Immersion in water is absolutely vital to spiritual growth. I had a mikvah only yesterday and I don’t mind telling you that I felt great after it. Most of all my spirit felt at peace. 

Moshiach – The Anointed One

(Slide) Now, many of you know that Messiah, in Hebrew Moshiach, means anointed one, but how many can take me to the verse in Scripture that depicts him being anointed. You can’t? How can you say that when “You know what has happened throughout the province of Judea, beginning in Galilee after the immersion that Yochannan preached how Elohim anointed Yahshua HaNotzri with the Ruach HaKodesh and power, and how he went around doing good and healing all who were under the power of the devil, because Elohim was with him. (Acts 10:37-38)” Yahweh anointed Yahshua directly with the Ruach HaKodesh descending upon him, the very thing that the application of anointing oil is symbolic of. Some commentator’s sight Yahshua’s anointing from the woman with alabaster jar that was full of very expensive perfume, which was poured on his head as he was reclined at the table in Matthew 26:7 or Yahshua’s anointing from a sinful woman near the end of his ministry in Luke 7:36-50.

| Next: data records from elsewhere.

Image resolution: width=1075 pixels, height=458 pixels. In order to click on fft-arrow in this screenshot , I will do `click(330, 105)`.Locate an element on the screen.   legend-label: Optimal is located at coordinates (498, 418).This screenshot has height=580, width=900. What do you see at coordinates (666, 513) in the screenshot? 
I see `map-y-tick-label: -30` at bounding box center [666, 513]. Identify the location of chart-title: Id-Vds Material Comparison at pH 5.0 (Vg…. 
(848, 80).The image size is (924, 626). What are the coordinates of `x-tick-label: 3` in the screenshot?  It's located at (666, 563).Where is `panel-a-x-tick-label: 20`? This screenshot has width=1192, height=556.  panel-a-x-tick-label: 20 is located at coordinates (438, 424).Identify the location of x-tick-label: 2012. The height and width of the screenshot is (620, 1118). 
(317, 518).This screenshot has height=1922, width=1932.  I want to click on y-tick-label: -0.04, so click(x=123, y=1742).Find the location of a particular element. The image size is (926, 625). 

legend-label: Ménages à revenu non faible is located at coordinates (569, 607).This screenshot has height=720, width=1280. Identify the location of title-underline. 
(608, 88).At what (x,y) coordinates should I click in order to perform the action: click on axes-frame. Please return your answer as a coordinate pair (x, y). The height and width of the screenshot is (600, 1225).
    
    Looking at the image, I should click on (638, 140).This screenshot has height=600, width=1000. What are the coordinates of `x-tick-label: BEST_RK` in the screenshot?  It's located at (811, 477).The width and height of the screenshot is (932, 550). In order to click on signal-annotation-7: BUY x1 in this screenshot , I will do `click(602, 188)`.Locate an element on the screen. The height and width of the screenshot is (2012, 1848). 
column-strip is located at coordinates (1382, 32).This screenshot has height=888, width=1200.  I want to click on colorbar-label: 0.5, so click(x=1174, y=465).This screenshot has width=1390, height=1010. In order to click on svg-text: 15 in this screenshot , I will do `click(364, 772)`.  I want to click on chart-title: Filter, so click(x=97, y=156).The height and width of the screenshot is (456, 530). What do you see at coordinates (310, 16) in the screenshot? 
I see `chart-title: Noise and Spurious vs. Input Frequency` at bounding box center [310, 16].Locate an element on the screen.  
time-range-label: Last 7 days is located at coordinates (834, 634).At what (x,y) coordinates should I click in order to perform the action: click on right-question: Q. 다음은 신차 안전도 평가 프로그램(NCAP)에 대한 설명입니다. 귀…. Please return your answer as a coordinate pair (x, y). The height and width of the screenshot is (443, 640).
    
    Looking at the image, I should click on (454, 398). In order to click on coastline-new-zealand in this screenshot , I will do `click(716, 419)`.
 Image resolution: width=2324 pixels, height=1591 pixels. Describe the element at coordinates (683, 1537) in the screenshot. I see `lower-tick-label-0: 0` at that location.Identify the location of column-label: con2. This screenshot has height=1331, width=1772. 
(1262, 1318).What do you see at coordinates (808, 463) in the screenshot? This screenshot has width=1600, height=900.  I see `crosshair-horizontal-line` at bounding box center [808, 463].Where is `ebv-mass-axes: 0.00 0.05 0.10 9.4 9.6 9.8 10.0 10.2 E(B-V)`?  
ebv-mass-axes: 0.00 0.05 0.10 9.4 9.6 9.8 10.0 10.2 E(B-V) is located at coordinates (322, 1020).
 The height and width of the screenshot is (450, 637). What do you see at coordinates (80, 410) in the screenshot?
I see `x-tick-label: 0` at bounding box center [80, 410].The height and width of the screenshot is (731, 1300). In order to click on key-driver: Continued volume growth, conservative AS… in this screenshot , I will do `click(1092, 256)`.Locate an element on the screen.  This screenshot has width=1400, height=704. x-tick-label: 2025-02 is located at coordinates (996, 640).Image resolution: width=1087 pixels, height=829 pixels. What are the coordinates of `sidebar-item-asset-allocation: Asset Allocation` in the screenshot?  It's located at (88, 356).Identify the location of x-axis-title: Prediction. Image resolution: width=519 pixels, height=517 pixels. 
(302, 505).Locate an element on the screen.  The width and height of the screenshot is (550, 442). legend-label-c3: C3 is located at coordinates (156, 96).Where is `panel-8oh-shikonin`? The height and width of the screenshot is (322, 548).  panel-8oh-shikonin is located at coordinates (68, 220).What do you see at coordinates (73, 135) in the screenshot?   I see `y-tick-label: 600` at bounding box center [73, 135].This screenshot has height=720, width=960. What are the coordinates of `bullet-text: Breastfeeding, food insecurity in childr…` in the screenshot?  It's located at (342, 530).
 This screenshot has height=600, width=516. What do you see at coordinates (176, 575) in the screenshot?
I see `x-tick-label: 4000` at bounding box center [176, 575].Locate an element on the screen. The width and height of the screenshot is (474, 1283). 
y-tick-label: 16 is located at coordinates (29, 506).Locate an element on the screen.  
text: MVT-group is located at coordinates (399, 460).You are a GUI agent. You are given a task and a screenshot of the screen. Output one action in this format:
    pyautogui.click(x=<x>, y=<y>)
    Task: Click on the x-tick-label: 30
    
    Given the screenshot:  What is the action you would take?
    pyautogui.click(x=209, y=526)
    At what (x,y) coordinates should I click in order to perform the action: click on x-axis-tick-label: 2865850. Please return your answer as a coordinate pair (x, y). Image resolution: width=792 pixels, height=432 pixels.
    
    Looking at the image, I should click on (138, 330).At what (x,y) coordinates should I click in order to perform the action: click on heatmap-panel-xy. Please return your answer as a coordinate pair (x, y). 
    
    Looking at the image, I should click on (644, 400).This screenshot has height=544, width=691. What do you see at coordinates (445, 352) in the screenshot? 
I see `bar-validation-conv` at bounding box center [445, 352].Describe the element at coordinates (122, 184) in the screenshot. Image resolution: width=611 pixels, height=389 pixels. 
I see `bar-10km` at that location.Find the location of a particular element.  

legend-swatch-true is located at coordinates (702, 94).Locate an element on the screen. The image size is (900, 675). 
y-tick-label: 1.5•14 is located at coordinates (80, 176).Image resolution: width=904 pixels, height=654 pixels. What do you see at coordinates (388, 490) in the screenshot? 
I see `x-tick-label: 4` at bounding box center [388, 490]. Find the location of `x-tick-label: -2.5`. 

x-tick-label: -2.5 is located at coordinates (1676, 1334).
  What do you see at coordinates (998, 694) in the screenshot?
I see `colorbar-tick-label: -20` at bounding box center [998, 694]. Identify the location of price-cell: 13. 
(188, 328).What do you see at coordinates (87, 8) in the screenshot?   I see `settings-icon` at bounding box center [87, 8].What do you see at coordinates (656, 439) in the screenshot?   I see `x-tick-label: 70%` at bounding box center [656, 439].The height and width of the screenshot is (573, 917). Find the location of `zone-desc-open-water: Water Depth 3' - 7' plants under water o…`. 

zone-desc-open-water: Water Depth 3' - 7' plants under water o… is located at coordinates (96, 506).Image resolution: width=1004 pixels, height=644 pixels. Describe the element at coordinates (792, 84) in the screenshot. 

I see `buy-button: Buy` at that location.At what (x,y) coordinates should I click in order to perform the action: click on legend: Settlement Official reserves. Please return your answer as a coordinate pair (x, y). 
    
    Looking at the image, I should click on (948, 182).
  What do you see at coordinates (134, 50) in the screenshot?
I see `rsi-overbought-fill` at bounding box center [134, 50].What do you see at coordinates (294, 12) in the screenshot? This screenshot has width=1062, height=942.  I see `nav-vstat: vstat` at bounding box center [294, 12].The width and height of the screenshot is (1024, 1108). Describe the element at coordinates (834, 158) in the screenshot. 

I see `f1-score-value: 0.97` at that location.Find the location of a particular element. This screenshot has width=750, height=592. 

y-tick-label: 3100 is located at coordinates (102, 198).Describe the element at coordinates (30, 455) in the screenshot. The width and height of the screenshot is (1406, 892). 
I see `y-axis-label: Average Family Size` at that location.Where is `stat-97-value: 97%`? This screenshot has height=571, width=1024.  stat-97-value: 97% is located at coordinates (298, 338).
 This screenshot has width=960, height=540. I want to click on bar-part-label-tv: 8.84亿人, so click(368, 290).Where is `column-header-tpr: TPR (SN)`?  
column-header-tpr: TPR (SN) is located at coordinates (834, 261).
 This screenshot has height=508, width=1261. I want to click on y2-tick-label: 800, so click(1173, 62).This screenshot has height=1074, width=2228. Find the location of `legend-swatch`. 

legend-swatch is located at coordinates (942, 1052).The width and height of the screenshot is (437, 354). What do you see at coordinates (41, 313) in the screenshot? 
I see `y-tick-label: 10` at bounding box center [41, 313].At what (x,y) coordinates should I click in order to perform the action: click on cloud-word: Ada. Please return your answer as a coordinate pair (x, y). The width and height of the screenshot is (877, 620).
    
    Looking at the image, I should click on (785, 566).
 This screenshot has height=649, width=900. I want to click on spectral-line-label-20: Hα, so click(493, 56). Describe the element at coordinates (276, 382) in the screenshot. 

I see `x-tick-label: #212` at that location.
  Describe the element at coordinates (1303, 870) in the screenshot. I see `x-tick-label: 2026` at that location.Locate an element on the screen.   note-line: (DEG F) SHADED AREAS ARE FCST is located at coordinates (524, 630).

(Slide) The title Messiah, comes from the Hebrew word, “Moshiach,” which means “anointed one.” The term comes from the Hebrew verb “Mashach,” which means “to smear” or “pour oil.” Oil is used in many things that enhance life, but it’s mainly identified as being used as a lubricant. It symbolises, a tool that enables one to be suitably equipped to carry out a task, without putting strain on various parts. 

(Slide) Moshiach and the Era of Moshiach are critical cornerstones of our faith. Jewish philosophy states that Elohim’s Divine Plan for Creation will be realized with the advent of the Era of Moshiach. The Prophets are filled with references and descriptions of the individual who will be Moshiach, and what the world will be like after the change that he ushers in.

1) He will be a descendant of the great King David.
2) He will be an outstandingly righteous individual and a preeminent Torah scholar.
3) He will inspire everyone (beginning with the Jewish people) to wholeheartedly return to Elohim.
4) He will be a very charismatic and powerful leader who will lead by example.
5) He will have what is known as a "collective" or "general" soul. This master soul will enable him to relate to all people on all levels.
6) He will demand and achieve greatness from all humanity.
7) He will bring about what is described as the "ingathering of the Exiles," the return of all Israel to "the Holy Land," modern-day Israel.
8) He will rebuild the Holy Temple.
9) He will be a HUMAN BEING--not a deity.

(Slide) Yahshua is firstly and fore-mostly, our “anointed one.” An anointing is a literal equipping to succeed in an otherwise impossible task.